The official Web site of the Asian Taekwondo Union (ATU) was hacked yesterday, one day after the union posted a controversial article accusing Taiwanese gold medal hopeful Yang Shu-chun (楊淑君) of cheating in a taekwondo match at the Asian Games in China.
The hacker left messages on the site saying “we all Taiwanese,” “shame on you,” and demanding that the ATU “give our gold medal back.”
There was also a digitally created- image showing a middle finger pointing upward between the national flags of the People’s Republic of China and South Korea, amid accusations that China and South Korea were behind the decision to disqualify Yang.
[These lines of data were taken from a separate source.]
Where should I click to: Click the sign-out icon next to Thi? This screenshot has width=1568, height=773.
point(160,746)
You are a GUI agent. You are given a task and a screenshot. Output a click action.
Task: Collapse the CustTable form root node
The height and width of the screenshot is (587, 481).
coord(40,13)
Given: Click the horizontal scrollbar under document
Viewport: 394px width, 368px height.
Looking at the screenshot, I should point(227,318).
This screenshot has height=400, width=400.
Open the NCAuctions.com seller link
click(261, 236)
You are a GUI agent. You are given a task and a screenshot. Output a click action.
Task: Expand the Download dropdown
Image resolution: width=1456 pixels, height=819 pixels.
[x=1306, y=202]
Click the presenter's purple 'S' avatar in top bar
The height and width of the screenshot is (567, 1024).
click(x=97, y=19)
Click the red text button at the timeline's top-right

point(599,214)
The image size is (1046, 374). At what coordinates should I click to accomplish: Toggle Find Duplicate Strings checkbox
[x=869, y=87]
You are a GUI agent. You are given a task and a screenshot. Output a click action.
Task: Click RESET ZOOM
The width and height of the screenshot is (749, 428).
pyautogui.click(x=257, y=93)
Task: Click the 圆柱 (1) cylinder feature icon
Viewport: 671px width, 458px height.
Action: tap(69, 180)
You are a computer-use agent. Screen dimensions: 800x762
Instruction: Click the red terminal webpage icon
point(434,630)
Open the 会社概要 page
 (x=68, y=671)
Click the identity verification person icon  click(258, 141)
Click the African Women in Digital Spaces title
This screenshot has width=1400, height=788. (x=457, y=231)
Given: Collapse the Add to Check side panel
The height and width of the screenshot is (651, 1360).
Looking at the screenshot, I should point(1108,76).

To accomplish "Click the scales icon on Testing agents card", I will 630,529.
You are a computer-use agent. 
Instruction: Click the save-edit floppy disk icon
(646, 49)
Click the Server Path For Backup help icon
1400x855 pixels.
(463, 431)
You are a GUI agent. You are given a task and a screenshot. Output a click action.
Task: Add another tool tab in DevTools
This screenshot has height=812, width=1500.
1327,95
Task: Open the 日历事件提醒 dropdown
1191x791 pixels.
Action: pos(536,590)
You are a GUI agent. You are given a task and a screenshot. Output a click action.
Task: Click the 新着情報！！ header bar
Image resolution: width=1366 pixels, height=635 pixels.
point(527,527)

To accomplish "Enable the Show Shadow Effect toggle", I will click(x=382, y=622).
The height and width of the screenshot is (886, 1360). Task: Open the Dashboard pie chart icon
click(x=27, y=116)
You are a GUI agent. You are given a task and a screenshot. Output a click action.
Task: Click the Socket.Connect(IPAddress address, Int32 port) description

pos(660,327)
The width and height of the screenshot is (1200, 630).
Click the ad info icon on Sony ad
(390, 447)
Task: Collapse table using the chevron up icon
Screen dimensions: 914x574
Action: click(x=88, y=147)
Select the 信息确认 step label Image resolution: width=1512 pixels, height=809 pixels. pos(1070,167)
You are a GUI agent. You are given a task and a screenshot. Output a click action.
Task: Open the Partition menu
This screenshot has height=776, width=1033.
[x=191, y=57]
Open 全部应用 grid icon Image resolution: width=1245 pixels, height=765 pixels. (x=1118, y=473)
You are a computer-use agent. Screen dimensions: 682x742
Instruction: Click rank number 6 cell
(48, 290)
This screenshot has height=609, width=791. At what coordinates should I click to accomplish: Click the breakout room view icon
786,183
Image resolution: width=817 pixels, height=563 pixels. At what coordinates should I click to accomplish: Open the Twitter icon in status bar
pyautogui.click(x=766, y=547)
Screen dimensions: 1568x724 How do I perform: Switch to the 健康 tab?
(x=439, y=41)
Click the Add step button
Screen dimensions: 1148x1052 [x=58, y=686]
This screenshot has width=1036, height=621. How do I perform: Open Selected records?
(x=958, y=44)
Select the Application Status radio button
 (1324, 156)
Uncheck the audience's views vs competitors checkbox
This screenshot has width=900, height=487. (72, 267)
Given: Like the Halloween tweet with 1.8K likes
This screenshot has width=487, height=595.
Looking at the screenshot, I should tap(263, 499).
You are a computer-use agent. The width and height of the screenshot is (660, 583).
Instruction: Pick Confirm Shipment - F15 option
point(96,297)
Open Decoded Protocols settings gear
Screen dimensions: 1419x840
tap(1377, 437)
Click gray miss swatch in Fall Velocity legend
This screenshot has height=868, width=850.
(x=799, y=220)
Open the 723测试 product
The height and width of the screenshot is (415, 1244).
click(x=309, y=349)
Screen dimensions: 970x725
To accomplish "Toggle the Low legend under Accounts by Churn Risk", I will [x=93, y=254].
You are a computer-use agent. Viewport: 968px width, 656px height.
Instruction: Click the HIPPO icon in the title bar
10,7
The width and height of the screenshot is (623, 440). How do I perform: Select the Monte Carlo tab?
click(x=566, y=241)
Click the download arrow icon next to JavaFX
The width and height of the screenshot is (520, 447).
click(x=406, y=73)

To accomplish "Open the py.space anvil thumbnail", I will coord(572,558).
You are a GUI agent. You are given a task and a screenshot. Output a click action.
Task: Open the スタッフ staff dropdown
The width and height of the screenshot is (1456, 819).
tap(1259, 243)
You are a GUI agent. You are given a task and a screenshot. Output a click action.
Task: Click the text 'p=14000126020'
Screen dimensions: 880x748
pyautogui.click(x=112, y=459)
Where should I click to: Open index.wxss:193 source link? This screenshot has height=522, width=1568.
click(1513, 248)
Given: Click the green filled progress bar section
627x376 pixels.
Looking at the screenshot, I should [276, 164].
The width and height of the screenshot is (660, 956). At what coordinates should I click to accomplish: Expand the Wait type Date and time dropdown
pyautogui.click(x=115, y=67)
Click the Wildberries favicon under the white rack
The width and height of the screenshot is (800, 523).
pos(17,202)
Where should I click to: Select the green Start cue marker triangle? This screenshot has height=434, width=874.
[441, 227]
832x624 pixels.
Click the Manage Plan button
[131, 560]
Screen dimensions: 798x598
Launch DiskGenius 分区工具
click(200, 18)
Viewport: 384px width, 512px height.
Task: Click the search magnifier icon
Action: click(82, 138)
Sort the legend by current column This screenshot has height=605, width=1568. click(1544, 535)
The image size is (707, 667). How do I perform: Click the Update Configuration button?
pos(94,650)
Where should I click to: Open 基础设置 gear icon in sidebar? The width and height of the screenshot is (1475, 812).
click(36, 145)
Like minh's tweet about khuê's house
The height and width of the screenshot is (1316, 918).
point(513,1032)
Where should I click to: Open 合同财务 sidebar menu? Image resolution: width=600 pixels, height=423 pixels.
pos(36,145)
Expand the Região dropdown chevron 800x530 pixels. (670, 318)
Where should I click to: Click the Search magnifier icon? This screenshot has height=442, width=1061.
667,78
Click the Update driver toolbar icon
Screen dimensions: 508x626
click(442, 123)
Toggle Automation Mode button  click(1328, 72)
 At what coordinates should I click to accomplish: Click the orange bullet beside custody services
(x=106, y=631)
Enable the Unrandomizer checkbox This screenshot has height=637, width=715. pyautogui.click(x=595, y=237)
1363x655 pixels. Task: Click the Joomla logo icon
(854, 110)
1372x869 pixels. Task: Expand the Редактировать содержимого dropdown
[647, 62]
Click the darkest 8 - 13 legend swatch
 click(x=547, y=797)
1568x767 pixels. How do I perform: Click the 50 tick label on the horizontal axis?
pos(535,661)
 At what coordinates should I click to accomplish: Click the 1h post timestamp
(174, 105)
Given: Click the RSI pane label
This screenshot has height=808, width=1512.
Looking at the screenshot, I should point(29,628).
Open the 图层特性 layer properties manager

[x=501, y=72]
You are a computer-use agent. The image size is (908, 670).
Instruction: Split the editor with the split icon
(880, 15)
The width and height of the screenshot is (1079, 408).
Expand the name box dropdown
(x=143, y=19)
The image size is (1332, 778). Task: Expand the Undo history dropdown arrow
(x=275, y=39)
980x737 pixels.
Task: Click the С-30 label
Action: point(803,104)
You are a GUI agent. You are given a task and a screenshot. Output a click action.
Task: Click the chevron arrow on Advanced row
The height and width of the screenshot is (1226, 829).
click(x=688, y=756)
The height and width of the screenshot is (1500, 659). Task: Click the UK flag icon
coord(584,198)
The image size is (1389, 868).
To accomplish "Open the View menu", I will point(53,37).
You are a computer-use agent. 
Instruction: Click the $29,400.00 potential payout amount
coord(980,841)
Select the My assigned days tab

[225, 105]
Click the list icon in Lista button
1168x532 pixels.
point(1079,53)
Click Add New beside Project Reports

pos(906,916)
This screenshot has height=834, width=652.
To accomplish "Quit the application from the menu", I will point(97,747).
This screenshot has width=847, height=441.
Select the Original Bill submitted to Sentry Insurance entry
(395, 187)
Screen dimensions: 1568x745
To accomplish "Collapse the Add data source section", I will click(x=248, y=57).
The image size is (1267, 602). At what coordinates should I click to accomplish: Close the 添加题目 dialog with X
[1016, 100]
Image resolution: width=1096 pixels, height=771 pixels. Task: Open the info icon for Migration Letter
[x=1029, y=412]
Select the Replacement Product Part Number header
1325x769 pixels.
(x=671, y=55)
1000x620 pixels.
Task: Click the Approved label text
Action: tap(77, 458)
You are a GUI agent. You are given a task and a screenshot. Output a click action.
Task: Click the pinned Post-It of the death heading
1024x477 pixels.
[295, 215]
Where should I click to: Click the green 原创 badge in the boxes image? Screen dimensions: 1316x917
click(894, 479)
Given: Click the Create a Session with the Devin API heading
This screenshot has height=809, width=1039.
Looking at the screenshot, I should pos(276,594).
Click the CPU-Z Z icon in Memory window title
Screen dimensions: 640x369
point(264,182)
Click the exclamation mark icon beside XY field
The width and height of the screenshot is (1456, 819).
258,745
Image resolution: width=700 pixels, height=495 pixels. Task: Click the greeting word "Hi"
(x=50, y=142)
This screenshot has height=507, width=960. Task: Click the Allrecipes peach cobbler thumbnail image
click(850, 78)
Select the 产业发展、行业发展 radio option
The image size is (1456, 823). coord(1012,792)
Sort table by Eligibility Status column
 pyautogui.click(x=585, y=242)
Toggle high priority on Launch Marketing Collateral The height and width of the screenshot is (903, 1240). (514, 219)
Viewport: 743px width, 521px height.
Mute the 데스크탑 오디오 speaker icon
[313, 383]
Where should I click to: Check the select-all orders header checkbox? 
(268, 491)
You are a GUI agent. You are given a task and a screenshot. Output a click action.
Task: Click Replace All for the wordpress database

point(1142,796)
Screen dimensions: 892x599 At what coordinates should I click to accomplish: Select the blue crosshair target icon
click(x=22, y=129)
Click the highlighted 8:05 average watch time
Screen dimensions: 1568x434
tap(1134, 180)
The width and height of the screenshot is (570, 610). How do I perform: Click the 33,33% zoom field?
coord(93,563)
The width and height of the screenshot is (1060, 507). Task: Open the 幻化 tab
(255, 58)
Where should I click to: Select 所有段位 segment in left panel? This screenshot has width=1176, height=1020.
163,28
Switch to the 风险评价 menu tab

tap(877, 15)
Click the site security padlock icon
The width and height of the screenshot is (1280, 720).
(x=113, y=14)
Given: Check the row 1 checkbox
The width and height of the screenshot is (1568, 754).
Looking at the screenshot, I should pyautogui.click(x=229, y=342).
In an apparent attempt to show the “truth” behind the controversy, in which Yang was disqualified over sensors in her footwear, the hacker also uploaded a video showing Yang removing two sensors before the start of the fight on Wednesday.
The ATU released a statement on its Web site on Thursday accusing Yang of a “shocking act of deception,” and saying that she had attached two extra sensors to her footwear to increase her chances of winning.
Yang has insisted the sensors were within the rules and that she had no intention of manipulating or cheating in the match.
The ATU Web site’s homepage yesterday bore a message in Korean saying it was temporarily down -“because of excessive traffic,” while an ATU official said: “Our Web site remains paralyzed today for unknown reasons.”
Asked to comment on the ATU’s statement, World Taekwondo Federation (WTF) secretary-general Yang Jin-suk said at a press conference in Guangzhou yesterday that he could not speak for the ATU because it is a separate organization from the WTF.
However, the South Korean official said it was “inappropriate” for the ATU to issue such a statement.
He also expressed disapproval of the Web hacking incident.